#### [WHAT THE EXERCISE ASKS]
Write the entries out again exactly as they stand, but without the pictures.

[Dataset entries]
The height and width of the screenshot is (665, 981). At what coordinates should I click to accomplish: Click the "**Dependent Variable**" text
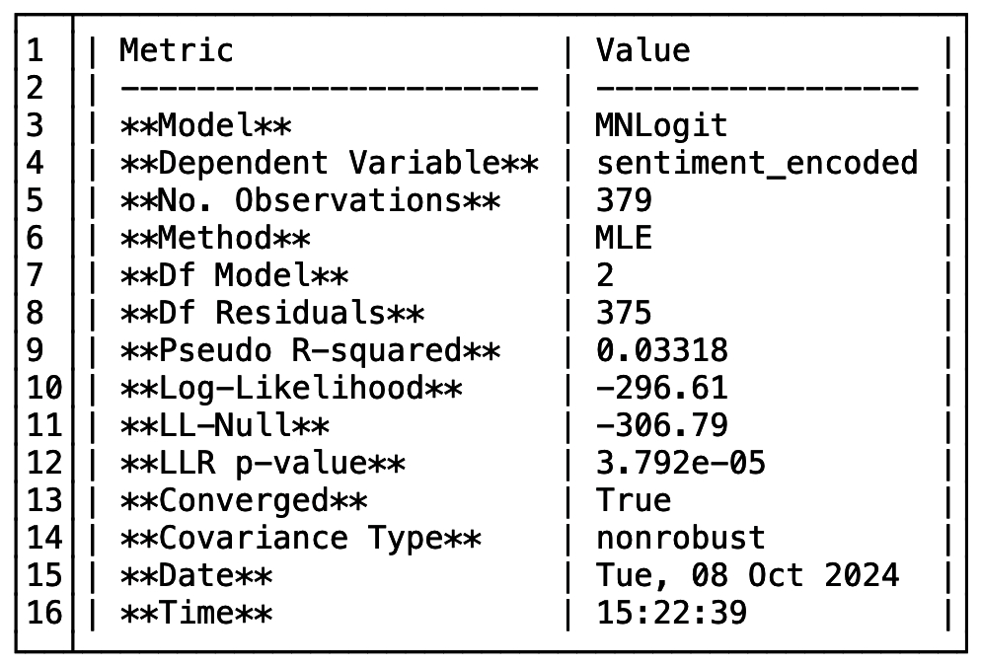point(329,163)
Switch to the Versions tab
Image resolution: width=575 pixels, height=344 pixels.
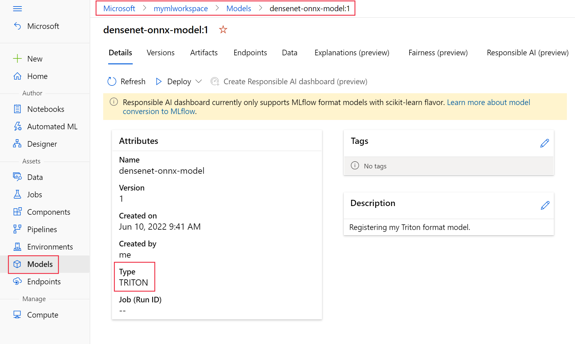point(160,53)
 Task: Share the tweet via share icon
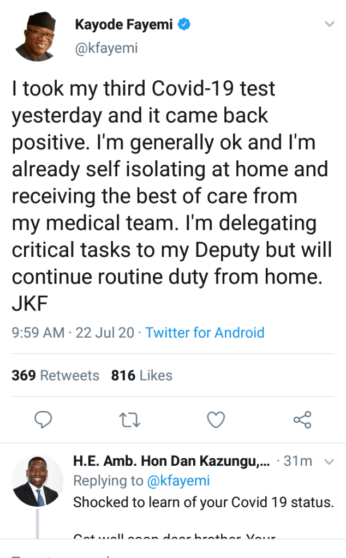pos(302,419)
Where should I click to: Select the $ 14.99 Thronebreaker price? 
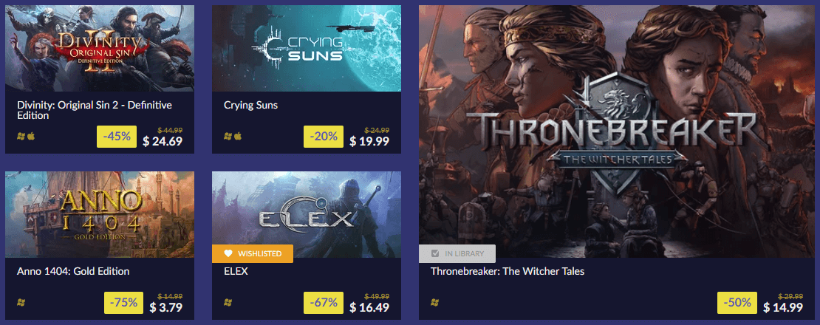click(783, 307)
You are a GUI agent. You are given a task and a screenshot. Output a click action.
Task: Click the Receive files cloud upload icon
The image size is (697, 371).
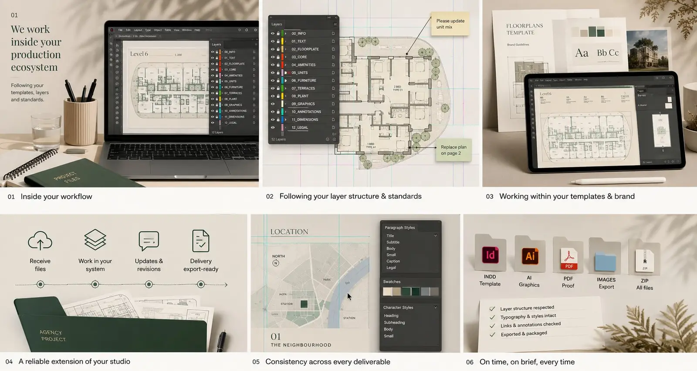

#### [COMPLETED TASK]
The height and width of the screenshot is (665, 981). At what coordinates should I click to accomplish: Click the "**Dependent Variable**" text
point(329,163)
Switch to the Versions tab
Image resolution: width=575 pixels, height=344 pixels.
point(160,53)
 Task: Share the tweet via share icon
pos(302,419)
Where should I click to: Select the $ 14.99 Thronebreaker price? 
click(783, 307)
You are a GUI agent. You are given a task and a screenshot. Output a click action.
Task: Click the Receive files cloud upload icon
The image size is (697, 371).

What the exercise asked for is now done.